'I Want My Chicken': KFC Costumer Calls 911 To Complain About Her Order

An Ohio woman called 911 after allegedly being shortchanged on chicken at a KFC, saying "I want my chicken" on the call.

The customer was at the KFC restaurant in Euclid, Ohio when she alleged to have received just four pieces of chicken despite ordering eight, as reported by Fox 8.

She reportedly told the dispatcher on the phone: "I only got four pieces of chicken and I want my chicken."

According to Fox 8, the dispatcher initially refused to entertain the situation, telling the customer that it was a civil matter, which she would need to speak to the manager about, instead of officers.

"There is not much they police can do about it," said the dispatcher on the call.

An officer was eventually dispatched to the scene after insistence from the customer that she needed their assistance. Upon arrival, the officer simply told the woman he was unable to aid in the situation.

Euclid Police took the opportunity to insist that calling 911 should be used only for emergencies, under which being shortchanged on chicken does not fall.

KFC and police
Left: A bucket of KFC Extra Crispy fried chicken is displayed October 30, 2006 in San Rafael, California. Right: Stock image of a police officer. An Ohio woman called 911 after allegedly being shortchanged on chicken at a KFC. Justin Sullivan/Getty Images

"While we are here to serve the public, an incorrect drive-thru order is not a police matter," Euclid Police Chief Scott Meyer told Fox 8.

Under the Ohio Revised Code, using the 911 system to report an emergency when they know that no emergency exists can be classed as a misdemeanor of the fourth degree.

Knowingly using a 911 system for a purpose other than obtaining emergency service can also result in a misdemeanor of the fourth degree on a first offense, but a felony for any following.

According to the National Emergency Number Association, there are no national statistics that are able to conclude how many 911 calls can be characterized as misuse of the system.

The Arizona State University Center for Problem-Oriented Policing however estimated that "phantom wireless calls account for between 25 and 70 percent of all 911 calls in some U.S. communities."

As technology has developed in the form of cell phones over recent years, so has the likelihood of 911 phantom calls.

Calling 911 over a KFC order certainly isn't the only ridiculous call received by the system.
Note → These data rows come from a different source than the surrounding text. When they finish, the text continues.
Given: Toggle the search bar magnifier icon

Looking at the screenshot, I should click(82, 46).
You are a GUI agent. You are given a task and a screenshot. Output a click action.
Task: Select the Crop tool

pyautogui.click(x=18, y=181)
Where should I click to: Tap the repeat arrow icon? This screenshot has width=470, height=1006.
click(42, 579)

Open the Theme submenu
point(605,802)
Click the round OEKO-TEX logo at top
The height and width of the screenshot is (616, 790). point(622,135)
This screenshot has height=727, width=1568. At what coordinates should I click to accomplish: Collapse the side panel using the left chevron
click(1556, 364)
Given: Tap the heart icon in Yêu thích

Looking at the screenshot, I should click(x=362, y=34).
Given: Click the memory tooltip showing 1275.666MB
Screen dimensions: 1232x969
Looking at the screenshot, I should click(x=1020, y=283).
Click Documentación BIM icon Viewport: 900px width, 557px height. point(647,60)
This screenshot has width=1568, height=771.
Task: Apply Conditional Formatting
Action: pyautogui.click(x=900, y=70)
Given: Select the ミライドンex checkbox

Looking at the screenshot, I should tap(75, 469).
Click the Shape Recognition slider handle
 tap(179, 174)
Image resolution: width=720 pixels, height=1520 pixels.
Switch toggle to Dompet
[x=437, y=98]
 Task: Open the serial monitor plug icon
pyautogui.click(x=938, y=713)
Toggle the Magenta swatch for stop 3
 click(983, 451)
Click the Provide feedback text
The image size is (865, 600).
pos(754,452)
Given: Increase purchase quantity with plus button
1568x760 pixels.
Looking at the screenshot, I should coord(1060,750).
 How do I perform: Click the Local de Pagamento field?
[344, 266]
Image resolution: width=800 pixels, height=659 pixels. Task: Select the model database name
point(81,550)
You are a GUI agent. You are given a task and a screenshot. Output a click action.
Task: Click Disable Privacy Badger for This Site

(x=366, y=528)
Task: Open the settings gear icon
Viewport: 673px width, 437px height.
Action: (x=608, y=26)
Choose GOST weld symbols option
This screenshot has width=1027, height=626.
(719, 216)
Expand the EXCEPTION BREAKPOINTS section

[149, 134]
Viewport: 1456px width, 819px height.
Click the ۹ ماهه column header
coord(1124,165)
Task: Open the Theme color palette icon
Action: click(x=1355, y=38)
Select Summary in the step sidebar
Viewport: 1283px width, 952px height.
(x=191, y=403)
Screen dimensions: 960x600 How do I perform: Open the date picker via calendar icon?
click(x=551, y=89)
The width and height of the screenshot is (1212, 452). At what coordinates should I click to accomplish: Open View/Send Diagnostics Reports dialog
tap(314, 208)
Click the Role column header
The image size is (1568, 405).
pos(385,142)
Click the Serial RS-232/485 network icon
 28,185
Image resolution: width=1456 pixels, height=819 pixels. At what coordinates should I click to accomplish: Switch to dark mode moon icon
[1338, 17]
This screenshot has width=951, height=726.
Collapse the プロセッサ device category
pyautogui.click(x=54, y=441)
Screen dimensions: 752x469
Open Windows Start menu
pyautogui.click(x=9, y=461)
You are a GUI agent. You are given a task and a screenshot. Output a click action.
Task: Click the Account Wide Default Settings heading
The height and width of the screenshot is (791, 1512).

In 2021, various alleged 911 dispatchers took to Reddit to share some of the "pettiest" calls they've taken while working.

"I once got a call from a family of frequent flyers ... a husband's wife ordered the wrong topping on a pizza, so they got in an argument and then she threw a ham sandwich at his head," alleged one operator.

"Another time a call came from a woman who just got out of church and the drive-thru to KFC was too long... and she wanted an officer to come out and help."